Die Geschichte beginnt per Rückschau: Auf dem Bühnenschuppen (Filmclips: Moritz Vogel) ist ein Stillleben mit Kerze, Schreibfeder und Tintenfass zu sehen, dann der alte Münchhausen, der eben seine Erinnerungen zu Papier bringt, dazu eine Erzählerstimme aus dem Off. Das macht den Einstieg erst einmal etwas behäbig, zumal die folgende Szene ziemlich komplex ist: Münchhausen (Gunter Hauß) hat Audienz bei Katharina der Großen (Alexandra Wipfler), es geht um Intrigen, Umsturz und eine Massenmörderin. Diese (Franziska Bosch) trickst ihn dann prompt bei ihrem Unterschlupf im Wald aus, tötet seinen Begleiter und katapultiert ihn in einen Sumpf, aus dem er sich nicht am eigenen Schopf wieder herauszieht, sondern von Raffael alias Rahel (Stephanie Pleuler) gerettet wird. Der wird ihm treuer Begleiter und später Geliebte.

So richtig erschließen sich die Hintergründe in dieser Inszenierung nicht – was aber auf den ersten Blick nichts ausmacht, weil dafür turbulentes Stationentheater geboten wird: Von Sankt Petersburg geht es nach Venedig, von dort nach Paris und zum Sultan von Istanbul (Gottfried Groener). Das bedeutet turbulente Gruppenszenen mit tollen Kostümen und Kulissen – und jede Menge spannender Bekanntschaften: Trifft Tausendsassa Münchhausen doch nicht nur Giacomo Casanova (Michael Schäfer), den berühmtesten Schürzenjäger Europas, und flüchtet mithilfe der liebestollen Gefängniswärtertochter mit ihm aus den Bleikammern Venedigs. Auch die Marquise de Pompadour (Silvia Jessen, Doris Watzka), der berühmte Enzyklopädie-Autor Denis Diderot (Christian Fuhrmann) und der Okkultist und Scharlatan Alessandro Graf von Cagliostro (Hans Bürkin) kreuzen seinen Weg, während er die Saltykowa jagt und die drei Commedia dell’Arte-Clowns Arleccino, Dottore und Colombine immer wieder die Szene aufmischen.

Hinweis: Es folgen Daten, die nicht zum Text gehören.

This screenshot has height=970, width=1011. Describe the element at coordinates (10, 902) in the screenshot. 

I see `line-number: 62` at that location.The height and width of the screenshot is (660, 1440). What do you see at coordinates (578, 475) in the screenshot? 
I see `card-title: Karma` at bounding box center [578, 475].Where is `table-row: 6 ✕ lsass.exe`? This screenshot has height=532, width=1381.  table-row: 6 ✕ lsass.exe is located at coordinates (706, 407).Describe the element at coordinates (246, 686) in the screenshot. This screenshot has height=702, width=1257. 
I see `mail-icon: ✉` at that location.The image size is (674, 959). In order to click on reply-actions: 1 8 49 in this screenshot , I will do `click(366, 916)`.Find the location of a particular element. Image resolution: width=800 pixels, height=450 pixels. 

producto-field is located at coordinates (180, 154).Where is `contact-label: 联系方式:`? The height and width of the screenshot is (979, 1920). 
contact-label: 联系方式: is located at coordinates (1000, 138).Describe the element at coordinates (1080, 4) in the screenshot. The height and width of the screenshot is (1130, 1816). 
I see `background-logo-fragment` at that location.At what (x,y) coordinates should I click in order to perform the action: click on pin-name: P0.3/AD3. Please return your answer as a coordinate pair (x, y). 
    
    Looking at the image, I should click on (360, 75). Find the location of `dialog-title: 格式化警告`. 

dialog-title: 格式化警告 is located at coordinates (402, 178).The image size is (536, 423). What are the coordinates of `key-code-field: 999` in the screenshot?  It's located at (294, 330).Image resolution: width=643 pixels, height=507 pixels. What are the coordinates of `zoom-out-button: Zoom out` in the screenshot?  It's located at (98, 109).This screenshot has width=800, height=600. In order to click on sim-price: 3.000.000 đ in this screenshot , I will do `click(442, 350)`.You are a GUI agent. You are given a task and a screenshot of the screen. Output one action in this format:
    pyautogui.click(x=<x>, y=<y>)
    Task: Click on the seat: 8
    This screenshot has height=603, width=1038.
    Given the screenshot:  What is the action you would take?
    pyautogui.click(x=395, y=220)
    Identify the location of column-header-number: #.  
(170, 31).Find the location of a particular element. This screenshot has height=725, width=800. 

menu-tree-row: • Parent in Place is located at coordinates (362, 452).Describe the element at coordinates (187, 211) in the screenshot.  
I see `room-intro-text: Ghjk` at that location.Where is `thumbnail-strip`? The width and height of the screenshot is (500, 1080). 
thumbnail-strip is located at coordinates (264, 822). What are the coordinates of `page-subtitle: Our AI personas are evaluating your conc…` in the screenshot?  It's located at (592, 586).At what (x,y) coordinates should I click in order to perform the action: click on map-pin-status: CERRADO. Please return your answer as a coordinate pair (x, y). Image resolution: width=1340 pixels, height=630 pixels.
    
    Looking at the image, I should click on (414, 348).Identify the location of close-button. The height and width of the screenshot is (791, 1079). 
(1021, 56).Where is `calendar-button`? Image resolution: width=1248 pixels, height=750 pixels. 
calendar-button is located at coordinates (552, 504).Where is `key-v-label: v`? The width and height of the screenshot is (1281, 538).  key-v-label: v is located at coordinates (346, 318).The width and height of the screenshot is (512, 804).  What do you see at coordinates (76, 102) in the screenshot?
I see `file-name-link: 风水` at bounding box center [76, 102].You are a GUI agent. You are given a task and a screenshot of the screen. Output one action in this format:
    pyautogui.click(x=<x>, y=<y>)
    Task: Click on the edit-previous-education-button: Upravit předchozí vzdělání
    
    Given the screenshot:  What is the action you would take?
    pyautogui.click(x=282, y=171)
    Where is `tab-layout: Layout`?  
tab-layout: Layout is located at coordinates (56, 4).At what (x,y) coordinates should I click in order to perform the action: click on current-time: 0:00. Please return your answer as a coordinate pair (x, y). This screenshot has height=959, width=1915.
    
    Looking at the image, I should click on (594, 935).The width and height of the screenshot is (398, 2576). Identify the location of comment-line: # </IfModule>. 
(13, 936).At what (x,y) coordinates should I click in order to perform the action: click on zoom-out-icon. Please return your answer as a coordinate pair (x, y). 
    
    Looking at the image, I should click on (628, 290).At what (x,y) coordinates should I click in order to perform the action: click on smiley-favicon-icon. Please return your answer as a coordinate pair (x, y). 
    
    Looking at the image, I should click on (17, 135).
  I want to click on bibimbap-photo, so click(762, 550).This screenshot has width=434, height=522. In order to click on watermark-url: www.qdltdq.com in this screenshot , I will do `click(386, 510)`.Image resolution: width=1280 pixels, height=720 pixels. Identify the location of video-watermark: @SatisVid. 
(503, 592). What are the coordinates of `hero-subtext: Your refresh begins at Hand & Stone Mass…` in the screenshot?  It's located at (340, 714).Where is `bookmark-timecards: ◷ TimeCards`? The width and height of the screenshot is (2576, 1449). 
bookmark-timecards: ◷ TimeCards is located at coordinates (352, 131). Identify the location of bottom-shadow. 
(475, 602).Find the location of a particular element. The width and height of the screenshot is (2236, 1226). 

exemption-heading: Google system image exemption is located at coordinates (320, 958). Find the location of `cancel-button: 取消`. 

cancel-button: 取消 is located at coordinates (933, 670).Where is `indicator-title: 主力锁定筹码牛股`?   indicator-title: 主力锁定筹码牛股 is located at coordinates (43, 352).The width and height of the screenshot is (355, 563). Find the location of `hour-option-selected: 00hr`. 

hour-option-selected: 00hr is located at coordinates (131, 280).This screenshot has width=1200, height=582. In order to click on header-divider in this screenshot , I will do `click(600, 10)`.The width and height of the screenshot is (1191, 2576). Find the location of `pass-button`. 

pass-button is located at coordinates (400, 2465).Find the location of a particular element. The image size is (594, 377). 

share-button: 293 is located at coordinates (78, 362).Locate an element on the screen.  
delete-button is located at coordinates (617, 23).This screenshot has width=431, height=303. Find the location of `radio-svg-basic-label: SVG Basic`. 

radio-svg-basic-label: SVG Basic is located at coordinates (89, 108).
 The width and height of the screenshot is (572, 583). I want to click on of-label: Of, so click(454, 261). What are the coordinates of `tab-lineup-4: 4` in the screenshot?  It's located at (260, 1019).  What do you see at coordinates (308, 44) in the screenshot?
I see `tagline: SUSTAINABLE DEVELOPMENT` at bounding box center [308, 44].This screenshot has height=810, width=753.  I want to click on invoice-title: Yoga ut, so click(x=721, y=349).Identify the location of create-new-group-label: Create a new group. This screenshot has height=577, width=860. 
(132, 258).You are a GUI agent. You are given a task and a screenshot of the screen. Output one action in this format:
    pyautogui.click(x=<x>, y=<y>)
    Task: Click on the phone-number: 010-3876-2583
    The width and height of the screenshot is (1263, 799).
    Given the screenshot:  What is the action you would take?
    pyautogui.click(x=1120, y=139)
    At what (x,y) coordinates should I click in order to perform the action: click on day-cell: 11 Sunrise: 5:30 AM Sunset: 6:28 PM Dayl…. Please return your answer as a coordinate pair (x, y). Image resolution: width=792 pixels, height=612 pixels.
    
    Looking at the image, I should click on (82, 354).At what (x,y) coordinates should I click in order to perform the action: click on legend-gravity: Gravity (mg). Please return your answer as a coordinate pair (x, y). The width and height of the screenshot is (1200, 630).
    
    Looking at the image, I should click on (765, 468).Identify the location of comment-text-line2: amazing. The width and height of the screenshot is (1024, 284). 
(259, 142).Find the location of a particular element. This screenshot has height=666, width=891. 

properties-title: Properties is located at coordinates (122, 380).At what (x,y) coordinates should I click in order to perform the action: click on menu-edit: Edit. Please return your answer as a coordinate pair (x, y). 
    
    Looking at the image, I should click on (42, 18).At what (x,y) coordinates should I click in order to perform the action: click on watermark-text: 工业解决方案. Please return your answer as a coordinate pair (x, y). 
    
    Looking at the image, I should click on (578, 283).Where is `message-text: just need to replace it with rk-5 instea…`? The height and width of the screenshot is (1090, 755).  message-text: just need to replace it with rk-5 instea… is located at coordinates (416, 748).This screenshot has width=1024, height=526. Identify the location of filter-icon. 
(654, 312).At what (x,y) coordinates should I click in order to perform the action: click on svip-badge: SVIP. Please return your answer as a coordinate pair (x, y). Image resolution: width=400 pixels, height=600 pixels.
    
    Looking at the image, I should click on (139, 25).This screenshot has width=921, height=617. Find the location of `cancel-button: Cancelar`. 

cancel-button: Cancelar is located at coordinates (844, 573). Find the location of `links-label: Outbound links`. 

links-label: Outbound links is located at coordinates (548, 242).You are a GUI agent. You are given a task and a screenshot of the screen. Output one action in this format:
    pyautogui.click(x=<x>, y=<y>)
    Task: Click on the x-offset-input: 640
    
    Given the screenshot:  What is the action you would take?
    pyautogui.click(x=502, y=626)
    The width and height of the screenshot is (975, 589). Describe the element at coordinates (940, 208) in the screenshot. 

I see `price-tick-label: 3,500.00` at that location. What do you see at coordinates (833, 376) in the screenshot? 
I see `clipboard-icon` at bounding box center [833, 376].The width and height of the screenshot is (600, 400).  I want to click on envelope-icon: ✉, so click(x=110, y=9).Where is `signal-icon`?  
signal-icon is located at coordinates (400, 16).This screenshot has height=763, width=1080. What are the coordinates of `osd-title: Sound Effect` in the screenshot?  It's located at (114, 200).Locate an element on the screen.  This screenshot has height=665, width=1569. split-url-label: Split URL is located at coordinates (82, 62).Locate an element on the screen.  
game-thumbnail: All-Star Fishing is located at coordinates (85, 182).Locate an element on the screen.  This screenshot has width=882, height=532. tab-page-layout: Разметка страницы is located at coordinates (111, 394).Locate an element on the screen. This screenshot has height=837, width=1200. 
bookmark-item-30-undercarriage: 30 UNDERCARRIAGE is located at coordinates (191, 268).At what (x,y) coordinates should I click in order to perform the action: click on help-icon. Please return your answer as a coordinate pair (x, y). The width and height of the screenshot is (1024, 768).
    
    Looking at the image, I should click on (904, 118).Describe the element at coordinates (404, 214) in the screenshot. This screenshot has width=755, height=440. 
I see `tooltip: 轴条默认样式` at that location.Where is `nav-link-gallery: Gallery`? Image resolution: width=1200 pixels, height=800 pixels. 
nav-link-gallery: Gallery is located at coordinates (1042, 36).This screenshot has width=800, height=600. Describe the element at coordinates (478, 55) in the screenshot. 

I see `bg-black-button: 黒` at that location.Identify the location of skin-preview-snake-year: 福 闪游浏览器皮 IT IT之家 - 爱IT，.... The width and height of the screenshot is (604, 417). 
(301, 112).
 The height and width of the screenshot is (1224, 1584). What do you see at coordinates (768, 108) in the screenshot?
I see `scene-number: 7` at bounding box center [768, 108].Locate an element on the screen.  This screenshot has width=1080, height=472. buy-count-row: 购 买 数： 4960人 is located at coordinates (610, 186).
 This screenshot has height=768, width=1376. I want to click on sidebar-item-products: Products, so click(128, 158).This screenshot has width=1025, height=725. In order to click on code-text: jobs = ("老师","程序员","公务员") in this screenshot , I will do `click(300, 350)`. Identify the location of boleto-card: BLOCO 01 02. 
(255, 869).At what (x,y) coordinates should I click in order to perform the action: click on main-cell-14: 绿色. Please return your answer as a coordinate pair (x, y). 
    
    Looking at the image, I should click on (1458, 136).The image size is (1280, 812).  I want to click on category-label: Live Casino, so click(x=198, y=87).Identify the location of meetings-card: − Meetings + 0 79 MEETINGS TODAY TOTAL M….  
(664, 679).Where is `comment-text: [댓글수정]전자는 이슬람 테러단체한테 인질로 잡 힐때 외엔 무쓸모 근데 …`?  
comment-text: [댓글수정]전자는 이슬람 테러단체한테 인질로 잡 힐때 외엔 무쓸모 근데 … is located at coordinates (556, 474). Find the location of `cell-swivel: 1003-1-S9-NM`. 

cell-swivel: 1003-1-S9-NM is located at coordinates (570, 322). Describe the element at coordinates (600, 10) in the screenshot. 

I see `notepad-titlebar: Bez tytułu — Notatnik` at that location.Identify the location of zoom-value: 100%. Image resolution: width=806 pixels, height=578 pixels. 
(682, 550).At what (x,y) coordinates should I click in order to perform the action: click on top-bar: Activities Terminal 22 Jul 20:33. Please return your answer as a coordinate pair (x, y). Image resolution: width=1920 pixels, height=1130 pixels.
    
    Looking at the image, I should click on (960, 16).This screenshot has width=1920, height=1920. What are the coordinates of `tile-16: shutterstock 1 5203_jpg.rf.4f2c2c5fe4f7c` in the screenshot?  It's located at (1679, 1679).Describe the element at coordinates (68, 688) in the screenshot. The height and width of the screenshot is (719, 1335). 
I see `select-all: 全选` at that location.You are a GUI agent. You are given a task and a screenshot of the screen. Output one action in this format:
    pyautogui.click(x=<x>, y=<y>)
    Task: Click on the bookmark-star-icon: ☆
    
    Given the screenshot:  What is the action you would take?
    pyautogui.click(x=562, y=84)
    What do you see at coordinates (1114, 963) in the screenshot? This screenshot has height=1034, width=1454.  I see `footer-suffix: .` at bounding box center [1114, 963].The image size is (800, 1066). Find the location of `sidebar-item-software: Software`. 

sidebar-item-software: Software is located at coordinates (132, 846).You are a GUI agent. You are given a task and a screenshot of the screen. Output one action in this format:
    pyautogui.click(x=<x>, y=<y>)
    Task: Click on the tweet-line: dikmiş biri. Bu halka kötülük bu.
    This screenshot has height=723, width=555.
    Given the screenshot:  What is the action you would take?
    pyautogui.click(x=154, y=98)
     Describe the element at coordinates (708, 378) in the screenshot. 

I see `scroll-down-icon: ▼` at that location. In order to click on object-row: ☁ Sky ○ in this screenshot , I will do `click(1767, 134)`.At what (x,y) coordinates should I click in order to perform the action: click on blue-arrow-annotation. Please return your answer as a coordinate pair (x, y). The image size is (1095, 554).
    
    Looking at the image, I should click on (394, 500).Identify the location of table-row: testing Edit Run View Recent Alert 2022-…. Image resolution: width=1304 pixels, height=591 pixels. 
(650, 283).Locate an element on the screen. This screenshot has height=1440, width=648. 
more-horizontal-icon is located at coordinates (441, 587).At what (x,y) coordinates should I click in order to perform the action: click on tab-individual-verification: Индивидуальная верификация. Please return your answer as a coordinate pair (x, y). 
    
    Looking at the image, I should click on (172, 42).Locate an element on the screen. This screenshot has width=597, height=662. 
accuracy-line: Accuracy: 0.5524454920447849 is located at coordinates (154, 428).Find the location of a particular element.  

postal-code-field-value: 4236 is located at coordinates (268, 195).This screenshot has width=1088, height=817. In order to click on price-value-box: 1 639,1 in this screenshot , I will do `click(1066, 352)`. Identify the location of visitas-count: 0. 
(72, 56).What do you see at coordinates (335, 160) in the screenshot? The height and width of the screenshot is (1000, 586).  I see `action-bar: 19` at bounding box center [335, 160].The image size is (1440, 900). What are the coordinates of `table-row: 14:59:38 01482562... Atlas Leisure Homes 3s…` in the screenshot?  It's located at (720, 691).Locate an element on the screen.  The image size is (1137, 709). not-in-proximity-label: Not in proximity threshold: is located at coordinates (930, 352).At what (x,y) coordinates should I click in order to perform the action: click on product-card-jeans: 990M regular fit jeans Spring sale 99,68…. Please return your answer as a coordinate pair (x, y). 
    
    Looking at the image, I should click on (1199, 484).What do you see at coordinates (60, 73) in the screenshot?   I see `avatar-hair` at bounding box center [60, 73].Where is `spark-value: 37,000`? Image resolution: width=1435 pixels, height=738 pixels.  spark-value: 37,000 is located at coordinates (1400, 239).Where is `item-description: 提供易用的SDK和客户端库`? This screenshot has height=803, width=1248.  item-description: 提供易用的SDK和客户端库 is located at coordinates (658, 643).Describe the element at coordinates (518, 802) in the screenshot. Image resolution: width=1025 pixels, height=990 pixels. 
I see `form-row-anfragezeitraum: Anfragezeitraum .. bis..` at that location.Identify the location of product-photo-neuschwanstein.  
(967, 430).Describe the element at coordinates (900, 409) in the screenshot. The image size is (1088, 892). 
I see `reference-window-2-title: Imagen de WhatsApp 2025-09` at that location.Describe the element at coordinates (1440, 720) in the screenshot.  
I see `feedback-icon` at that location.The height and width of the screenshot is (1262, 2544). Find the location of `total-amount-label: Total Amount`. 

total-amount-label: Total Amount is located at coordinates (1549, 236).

Witzige Regie-Ideen, Slapstick, Tanz- und Fechteinlagen (Choreografie: Miriam Schwenk, Benedikt Bachert) – dazu immer wieder traumschöne Szenen wie Münchhausens (Drogen-)Reise zum Mond in nachtblauem Licht und stimmungsvoller Naturkulisse machen diese Inszenierung so unterhaltsam wie kurzweilig, wenn auch der rote Faden bisweilen verloren geht: Zu episodenhaft-gestückelt ist die Geschichte mit ihren ständigen Orts- und Szenewechseln, um wirklich einen Spannungsbogen aufzubauen. Der Wust aus Intrigen ist kaum zu durchschauen. Spaß macht’s trotzdem und das ist unbedingt den engagierten und stellenweise sehr ambitionierten Akteuren zu verdanken.